───── DATA EXTRACT
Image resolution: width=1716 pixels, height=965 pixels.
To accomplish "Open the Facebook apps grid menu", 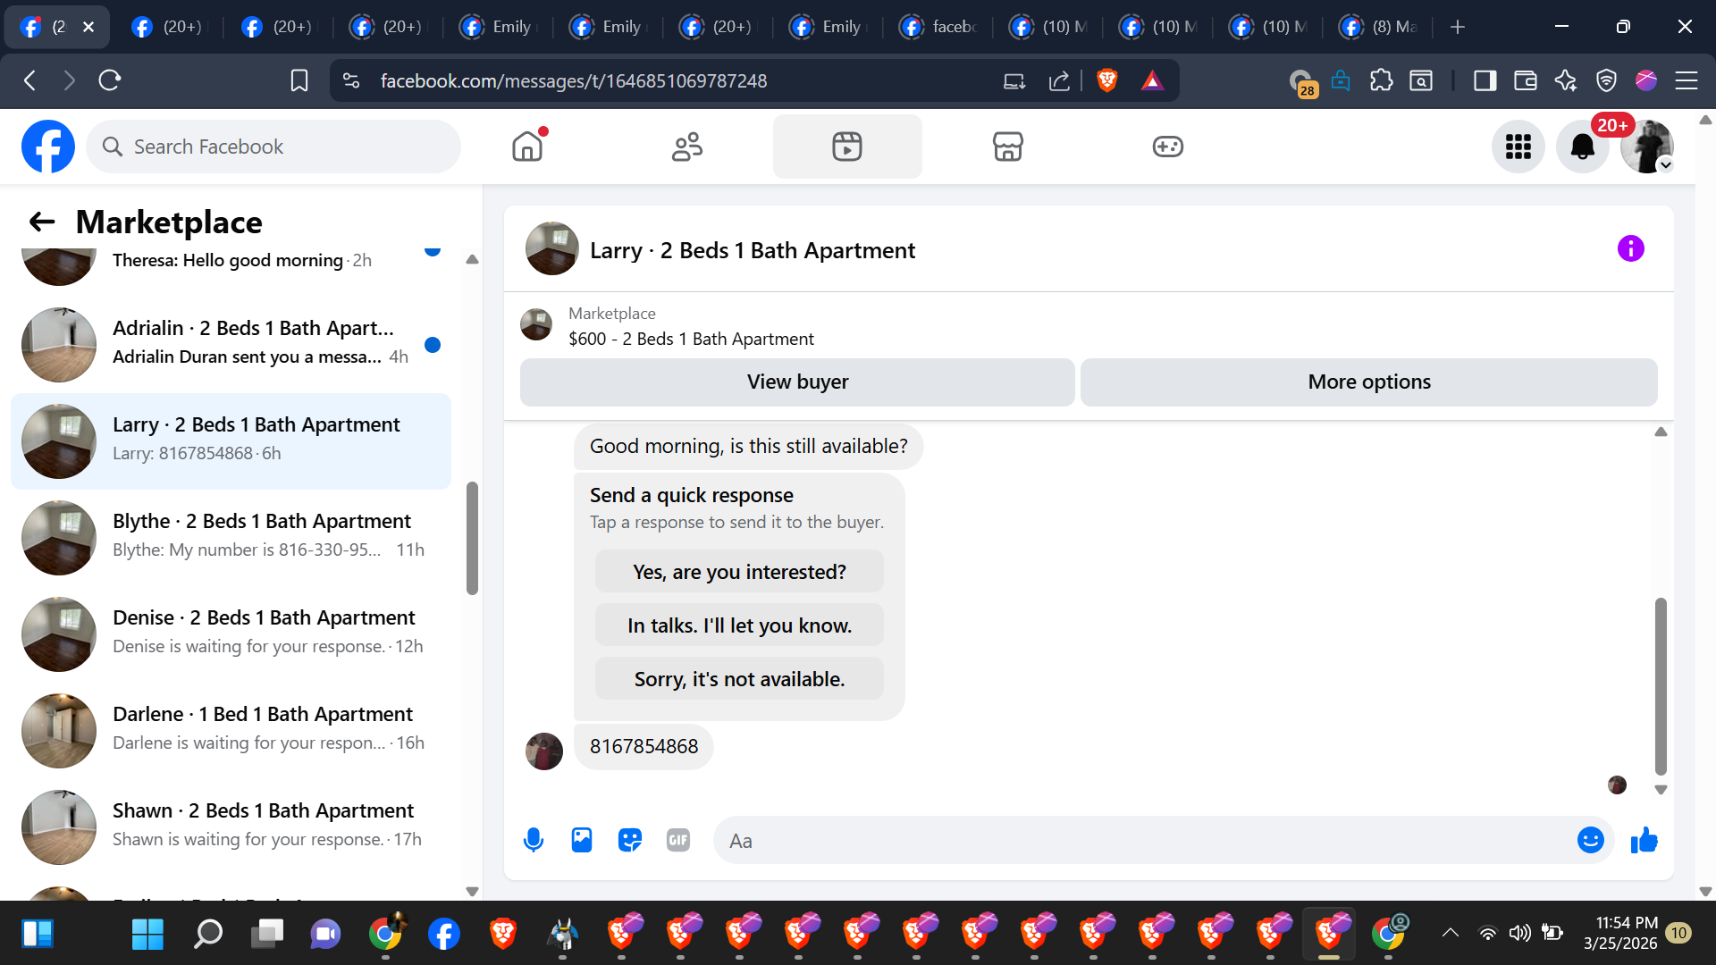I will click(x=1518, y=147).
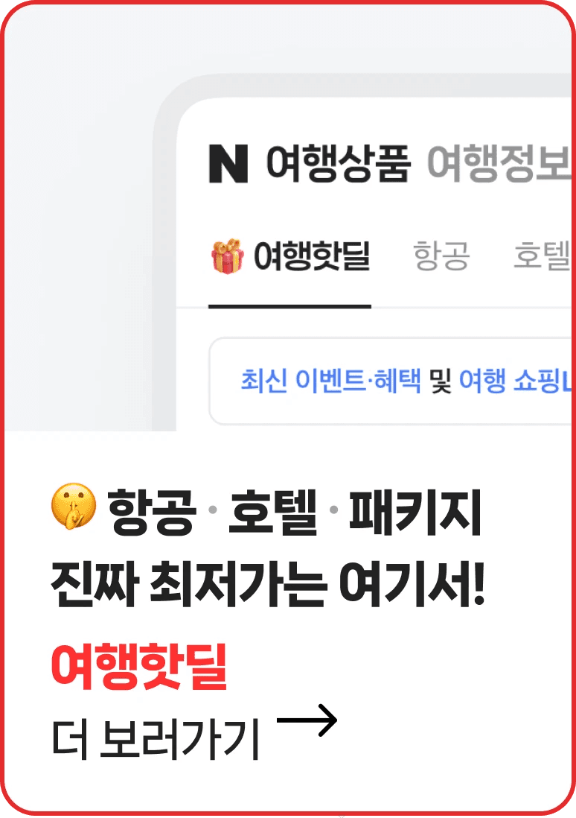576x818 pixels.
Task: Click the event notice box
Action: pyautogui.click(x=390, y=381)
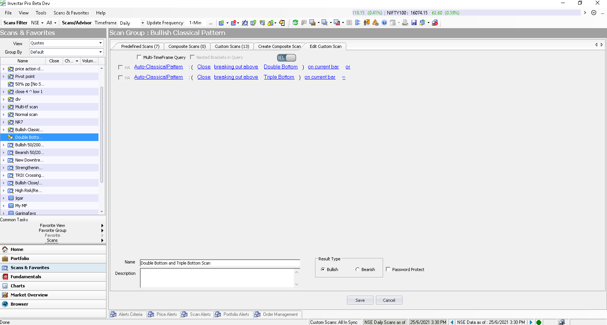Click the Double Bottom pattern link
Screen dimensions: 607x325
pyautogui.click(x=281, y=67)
──────────
───── DATA EXTRACT
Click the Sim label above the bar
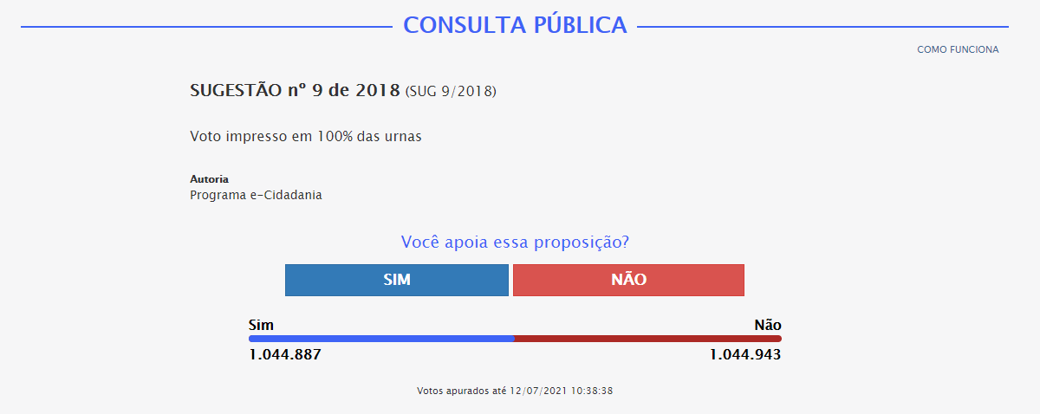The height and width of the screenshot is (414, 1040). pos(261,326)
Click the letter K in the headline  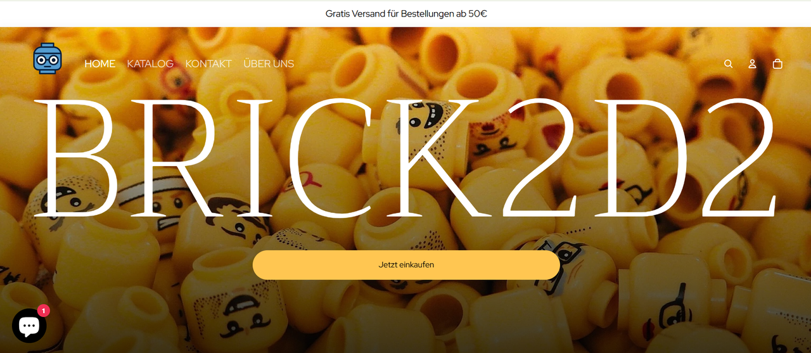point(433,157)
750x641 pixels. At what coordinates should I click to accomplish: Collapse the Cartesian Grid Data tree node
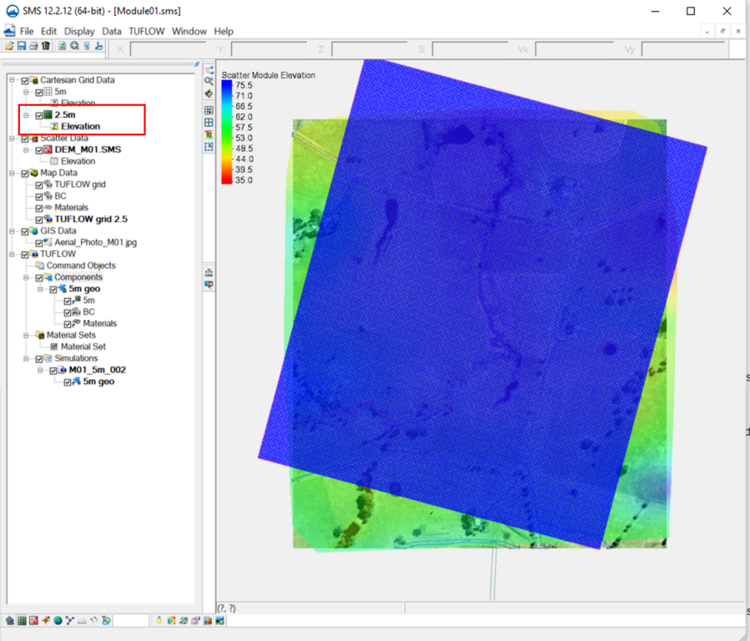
──────────
───── DATA EXTRACT
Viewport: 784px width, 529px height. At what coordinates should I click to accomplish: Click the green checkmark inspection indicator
──────────
How many lines of the material above contain the word "coordinates"? Reply with the number only.

FINAL RESULT.
2